Daar werd één keer een uitzondering op gemaakt, toen de Nederlander Maarten Bon van de erven de quatre-mainsversie mocht interpreteren. Bon telde in de Sacre 208 handen die er op 118 instrumenten aan te pas moeten komen. Die instrumentatie verklaart tevens waarom het zo lang duurde dat het LSO Le Sacre de Printemps op het repertoire zette: de bezetting moet ervoor uitgebreid worden.
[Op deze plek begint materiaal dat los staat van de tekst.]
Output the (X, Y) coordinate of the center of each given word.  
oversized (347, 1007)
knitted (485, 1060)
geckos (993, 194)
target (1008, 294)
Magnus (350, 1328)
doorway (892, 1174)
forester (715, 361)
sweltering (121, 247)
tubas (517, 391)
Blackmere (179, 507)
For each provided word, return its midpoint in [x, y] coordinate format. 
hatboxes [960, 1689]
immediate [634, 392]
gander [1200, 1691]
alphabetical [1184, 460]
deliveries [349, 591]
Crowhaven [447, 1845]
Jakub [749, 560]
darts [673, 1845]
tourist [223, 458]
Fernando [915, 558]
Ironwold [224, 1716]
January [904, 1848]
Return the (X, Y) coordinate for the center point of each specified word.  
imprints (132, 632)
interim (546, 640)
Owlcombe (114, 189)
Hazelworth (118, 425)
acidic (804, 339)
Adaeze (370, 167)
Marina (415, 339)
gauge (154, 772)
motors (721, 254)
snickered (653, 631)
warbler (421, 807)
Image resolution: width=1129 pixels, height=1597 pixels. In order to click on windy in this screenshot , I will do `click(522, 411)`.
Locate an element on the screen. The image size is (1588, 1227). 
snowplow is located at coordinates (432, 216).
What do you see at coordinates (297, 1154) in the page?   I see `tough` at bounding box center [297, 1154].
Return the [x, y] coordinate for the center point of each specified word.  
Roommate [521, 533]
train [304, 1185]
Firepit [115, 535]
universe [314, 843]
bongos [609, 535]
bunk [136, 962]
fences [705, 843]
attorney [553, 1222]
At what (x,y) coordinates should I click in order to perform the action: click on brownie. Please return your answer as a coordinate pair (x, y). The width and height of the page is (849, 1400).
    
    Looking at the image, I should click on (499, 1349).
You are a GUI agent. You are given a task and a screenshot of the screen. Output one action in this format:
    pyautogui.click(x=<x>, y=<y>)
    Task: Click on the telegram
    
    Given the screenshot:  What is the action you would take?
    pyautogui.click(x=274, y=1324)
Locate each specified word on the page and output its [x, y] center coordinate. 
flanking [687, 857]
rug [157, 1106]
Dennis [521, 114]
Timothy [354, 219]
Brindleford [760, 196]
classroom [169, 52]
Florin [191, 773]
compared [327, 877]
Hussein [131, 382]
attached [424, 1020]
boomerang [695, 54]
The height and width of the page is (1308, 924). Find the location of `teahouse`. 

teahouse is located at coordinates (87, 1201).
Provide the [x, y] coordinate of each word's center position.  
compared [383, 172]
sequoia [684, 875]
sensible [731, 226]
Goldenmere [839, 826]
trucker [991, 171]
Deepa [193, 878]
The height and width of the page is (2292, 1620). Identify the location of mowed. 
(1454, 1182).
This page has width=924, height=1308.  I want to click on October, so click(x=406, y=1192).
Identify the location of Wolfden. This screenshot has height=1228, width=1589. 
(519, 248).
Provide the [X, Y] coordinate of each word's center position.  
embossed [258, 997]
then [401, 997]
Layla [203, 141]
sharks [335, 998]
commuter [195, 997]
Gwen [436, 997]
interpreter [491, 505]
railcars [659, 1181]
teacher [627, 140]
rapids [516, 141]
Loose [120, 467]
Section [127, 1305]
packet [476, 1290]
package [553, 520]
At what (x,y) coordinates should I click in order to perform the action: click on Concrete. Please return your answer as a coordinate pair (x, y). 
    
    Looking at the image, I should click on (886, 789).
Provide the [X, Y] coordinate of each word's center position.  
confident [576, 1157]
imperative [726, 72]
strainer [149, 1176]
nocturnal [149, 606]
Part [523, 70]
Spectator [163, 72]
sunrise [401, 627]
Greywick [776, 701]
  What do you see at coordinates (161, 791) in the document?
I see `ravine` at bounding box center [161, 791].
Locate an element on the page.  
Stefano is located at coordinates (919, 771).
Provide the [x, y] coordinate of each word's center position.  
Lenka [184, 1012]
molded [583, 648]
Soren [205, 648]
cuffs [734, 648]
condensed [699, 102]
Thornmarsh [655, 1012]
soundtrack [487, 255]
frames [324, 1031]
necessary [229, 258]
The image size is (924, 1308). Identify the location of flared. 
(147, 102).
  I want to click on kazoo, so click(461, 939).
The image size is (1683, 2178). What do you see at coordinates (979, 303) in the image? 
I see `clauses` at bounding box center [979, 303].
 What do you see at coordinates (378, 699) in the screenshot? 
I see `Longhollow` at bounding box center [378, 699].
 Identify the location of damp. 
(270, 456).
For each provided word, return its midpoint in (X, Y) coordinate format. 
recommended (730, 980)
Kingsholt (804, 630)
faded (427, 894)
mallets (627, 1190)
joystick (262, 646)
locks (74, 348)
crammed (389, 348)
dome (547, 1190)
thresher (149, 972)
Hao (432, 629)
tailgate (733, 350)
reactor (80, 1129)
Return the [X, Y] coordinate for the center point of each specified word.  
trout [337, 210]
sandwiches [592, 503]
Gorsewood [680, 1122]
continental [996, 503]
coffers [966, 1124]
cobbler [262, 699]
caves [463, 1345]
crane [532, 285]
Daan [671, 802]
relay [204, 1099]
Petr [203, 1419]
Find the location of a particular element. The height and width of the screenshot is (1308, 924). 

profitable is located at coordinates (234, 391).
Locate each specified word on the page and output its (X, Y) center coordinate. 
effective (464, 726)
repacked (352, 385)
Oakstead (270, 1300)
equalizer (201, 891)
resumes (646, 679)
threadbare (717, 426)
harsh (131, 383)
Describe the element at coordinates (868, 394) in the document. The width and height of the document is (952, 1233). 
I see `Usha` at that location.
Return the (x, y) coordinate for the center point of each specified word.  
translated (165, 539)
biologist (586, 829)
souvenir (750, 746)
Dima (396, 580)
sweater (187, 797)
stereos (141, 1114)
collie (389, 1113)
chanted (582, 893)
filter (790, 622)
“Zonder speciale fondsen of samenwerkingsverbanden is het niet te realiseren”, zegt dirigent Ed Spanjaard die het stuk nog steeds “verpletterend en baanbrekend’’ noemt. Maar het LSO is jarig en dat wil wel helpen. Bovendien wil elk zichzelf respecterend symfonieorkest het stuk ooit gespeeld hebben, net zo goed als elke ambitieuze dirigent de Sacre op zijn palmares wenst.
Voor Ed Spanjaard is dat niet anders. Hij hoorde zijn eerste live-uitvoering toen hij veertien jaar oud was. “Ik vond het een kakofonie! Ik heb het stuk goed leren kennen tijdens repetities van Pierre Boulez in Londen, begin jaren zeventig. Het zit dus diep in mijn systeem, maar ik begin weer fris aan.” Overigens geldt de directie van Boulez als een van de meest toonaangevende.
Spanjaard popelt, hoewel hij zich kan voorstellen dat een dirigent de Sacre bewaart voor later. “Een eminente Nederlandse zanger, met een breed repertoire vertelde me onlangs dat hij de Sacre als luisteraar wil ‘bewaren’ tot na zijn pensioen. Hij heeft er veel over gelezen, maar wil de verrassing uitstellen.”
‘Le Sacre du Printemps’, door het LSO onder leiding van Ed Spanjaard. Op 25 april in Theater Heerlen, op 26 april in Theater aan het Vrijthof Maastricht.